What does this mean for designers of user experience? It means our tools for interaction are changing. The revolution the graphical user interface brought us will pale in comparison to the transformative change in user experience that’ s on its way.
Complex Pattern Recognition
It’s no secret that computers are capable of scouring large data sets and quickly and efficiently recognizing complicated patterns in them—ones that humans would have difficulty discovering, no matter how much time they had to study them.
Video and Picture Data
While we can easily identify something as complex as the face of a familiar person, we’d probably be stumped if asked to pick someone out in a large crowd at a sporting event. Security systems at casinos, border crossings, and even the Super Bowl have used facial recognition software for years, with varying degrees of success. In such systems, cameras capture images of human faces, then software compares the features of those faces to photos in a database and finds matches.

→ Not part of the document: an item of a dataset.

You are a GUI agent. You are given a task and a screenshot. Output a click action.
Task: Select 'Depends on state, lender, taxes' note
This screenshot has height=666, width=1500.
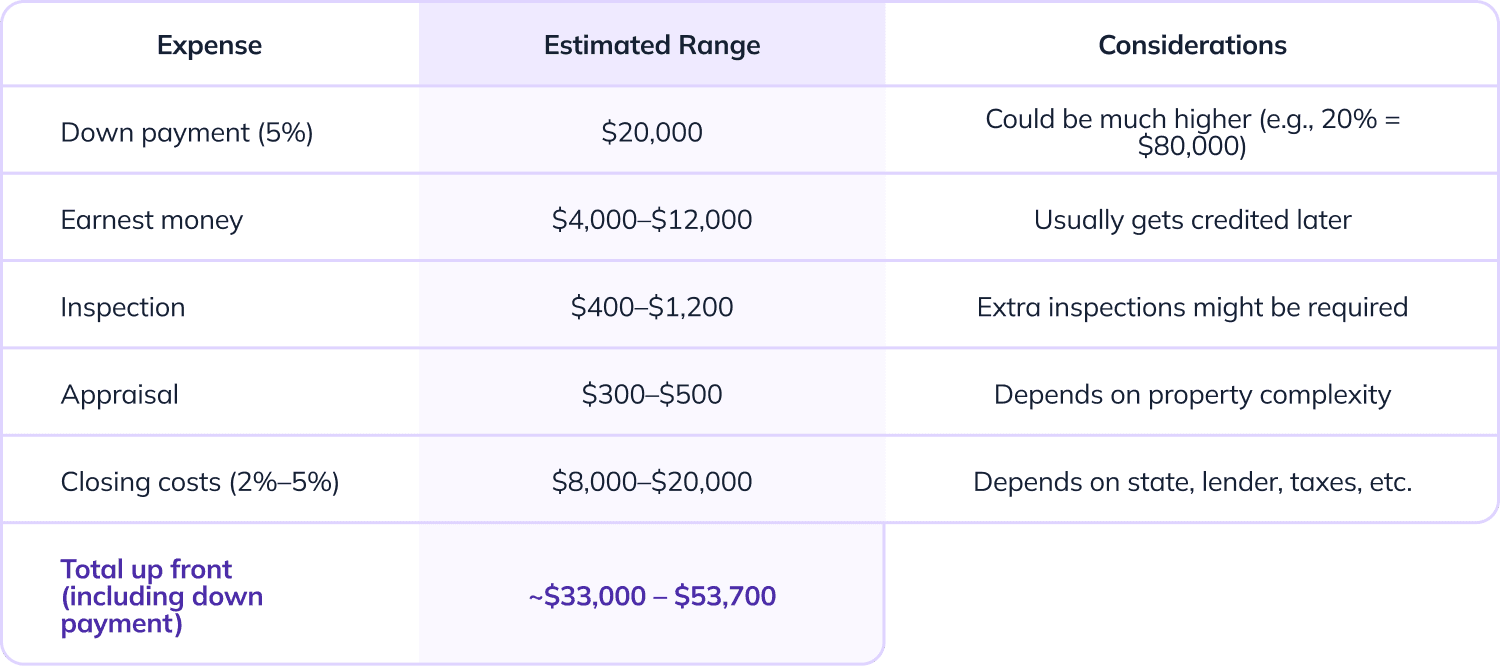pos(1192,482)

While the need for security was the driving force behind the development of this kind of software, we are beginning to apply such technology to other purposes, with intriguing results. For instance, Viewdle created its facial recognition software to index digital video, allowing owners of DV content to extract metadata from their libraries without manually reviewing and tagging the video recordings. So, if you have hours of uncatalogued digital footage of news and entertainment shows, Viewdle could review and tag your video with people’s names—perhaps enabling you to find and even sell those rare Jakob Nielsen sightings you have tucked away on your hard disk to the highest bidder.
There have been significant advances in the recognition of complex patterns in images from other types of software as well. Photosynth, a Microsoft Live Labs product, is capable of picture analysis that can piece together related photos in three-dimensional space. For example, the program can identify the relationships between various shots of a building, and no matter the data source—whether from an amateur digital snapshot, mobile phone picture, professional photograph, or high-res film scan—can reconstruct a multidimensional structure by overlaying photos, one atop another. At the March 2007 Technology, Entertainment, Design (TED) conference, Blaise Aguera y Arcas, one of the creators of Photosynth, demonstrated its capabilities to the crowd’s delight, showing a complete rendering of Notre Dame cathedral composed of thousands of photos the Photosynth software compiled automatically from Flickr.
With both Viewdle and Photosynth, we are beginning to see patterns of photo and video data evolving into a language that is understandable by computer software. Visual information saturates our daily lives, through body language, facial expressions, environmental indicators, and other signs and symbols we’ve come to recognize. We look at a gray sky and hypothesize that it will rain. We see cracks in a foundation and worry about a building’s structural integrity. We see a frown and wonder what we did wrong. For the present, all of these subtle visual cues, that are plain as day to us, remain hidden knowledge to computers. However, that is beginning to change, and as a result, input devices like the video camera on your notebook computer or mobile phone may become not merely tools for capturing and broadcasting pixels, but methods of interaction that enable much richer user experiences.